The California Poppy or eschscholzia californica is a native wildflower and became the official state flower of California in 1903. When this magnificent flower is in bloom, it can easily blanket a hillside for hundreds, if not thousands of acres. They are a perennial and can grow from western Oregon all the way down to Baja Mexico. The discoverer was Adelbert von Chamisso, who discovered and named the flower in 1816 while sailing into San Fransisco Bay. The poppy was named in honor of the ship’s the surgeon and entomologist, J. F. Eschscholtz. Early Spanish sailors called California the ” Land of Fire” because of the huge amounts of poppies growing along the coast, and the flower was known as “copa de oro” or cup of gold. Native peoples have used the plants for a vary of different ailments, from headaches, stomach aches, toothaches and even helping children sleep.

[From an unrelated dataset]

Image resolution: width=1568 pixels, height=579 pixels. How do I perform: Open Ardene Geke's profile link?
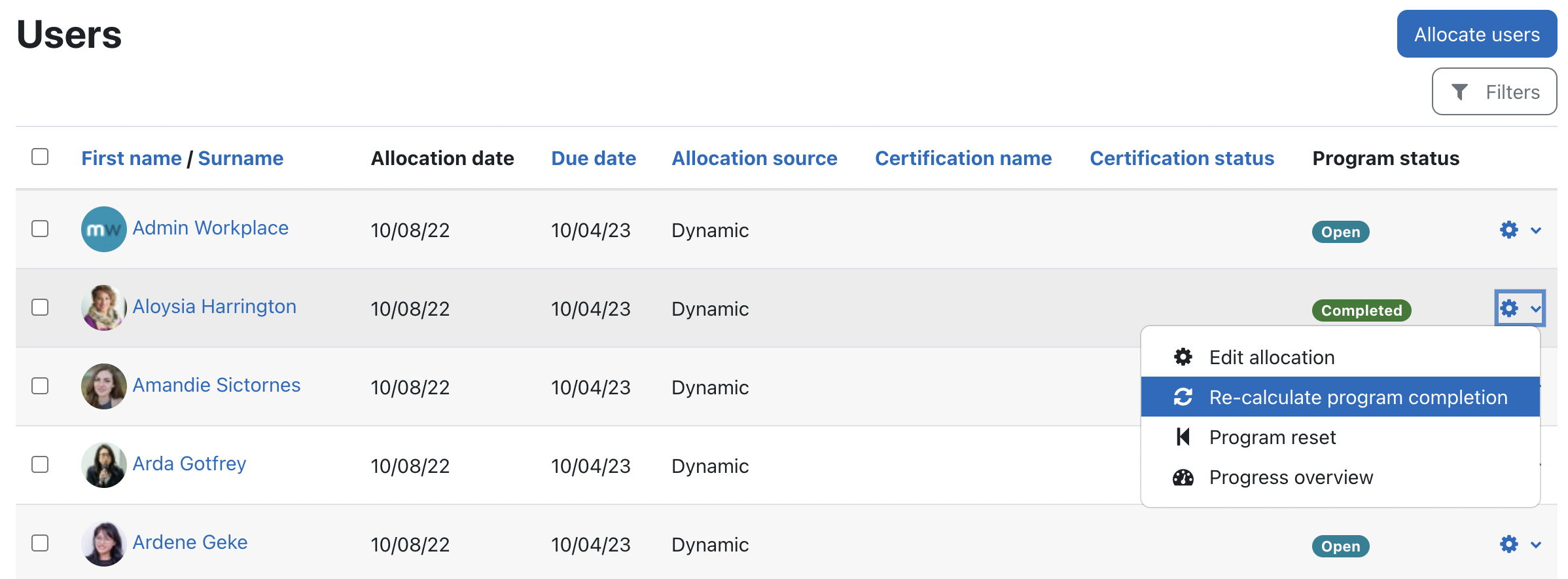[190, 542]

Poppies can grow up to 2 feet high with purple and green foliage at it’s base, and have their signature four petal design. They are truly one of the most beautiful and treasured plants of California. They can be seen in red, white or signature yellow color, and usually will have other wildflowers growing with them in the same fields.
If you would like to find the best place to see the poppies, then make sure you check out the Antelope Valley Poppy Reserve in Lancaster California and the annual Poppy Festival held in April of each year.